在堆中找到最大值（方案）

Question

I'm trying to return a function that returns the maximum value in a heap (where the heap goes from min on top to max on the bottom). I understand how I could do something similar to this in BST. But I don't know how I would do this in a heap because I don't completely understand the organization for heaps. In a BST I would just keep going to the left until I get to the end. But if I keep going towards the bottom of a heap, there's a chance that the maximum value is on the other subtree. (Not sure if that made complete sense). Any help in how to approach this would be appreciated. Thanks in advance.

*edit

So I thought of a different way to approach this but it's not correct. Basically after coming to the conclusion that heaps are just a bunch of nested lists, I made a code that makes the heap into one list and uses another helper function that gets the max value. But how would I approach this by actually going through and looking at each individual node?

Answer 1

Right, in a min-heap each node is only guaranteed to be greater than it's parent. A full walk will give a solution, but you can be a little smarter by realizing the maximum will be in a singleton tree at the bottom of the structure. You can also use let to force evaluation of the leftmost tree first. Assuming a binary structure for the heap.

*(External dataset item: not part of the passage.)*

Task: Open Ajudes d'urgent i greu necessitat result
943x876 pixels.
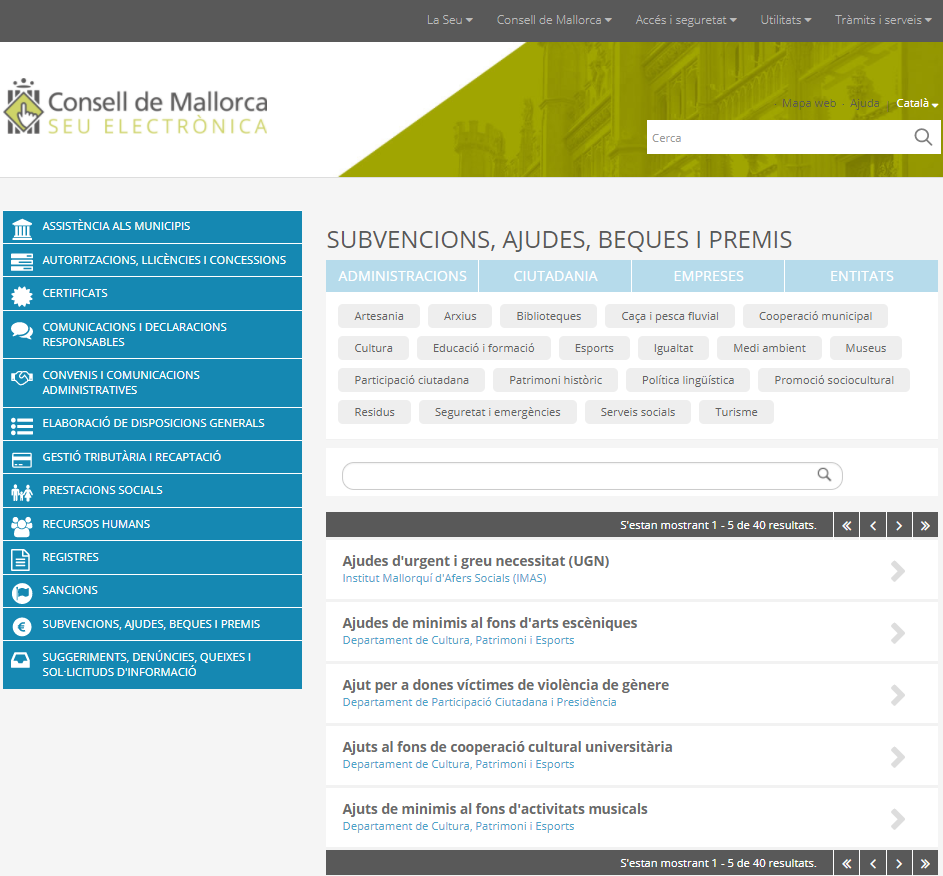Action: click(475, 561)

(define (max-heap min-heap)
  ((empty-heap? min-heap)
   (error "empty heap has no maximum")
  ((singleton? min-heap)
   (node min-heap))
  ((empty-heap? (left-heap min-heap))
   (max-heap (right-heap min-heap)))
  ((empty-heap? (right-heap min-heap))
   (max-heap (left-heap min-heap)))
  (else 
   (let ((left-max (max-heap (left-heap min-heap))))
     (let ((right-max (max-heap (right-heap))))
       (if (> left-max right-max) left-max right-max))))))

You still have to walk the whole tree, but you only need to do it once. And your stack is only ever as big as the depth of the heap.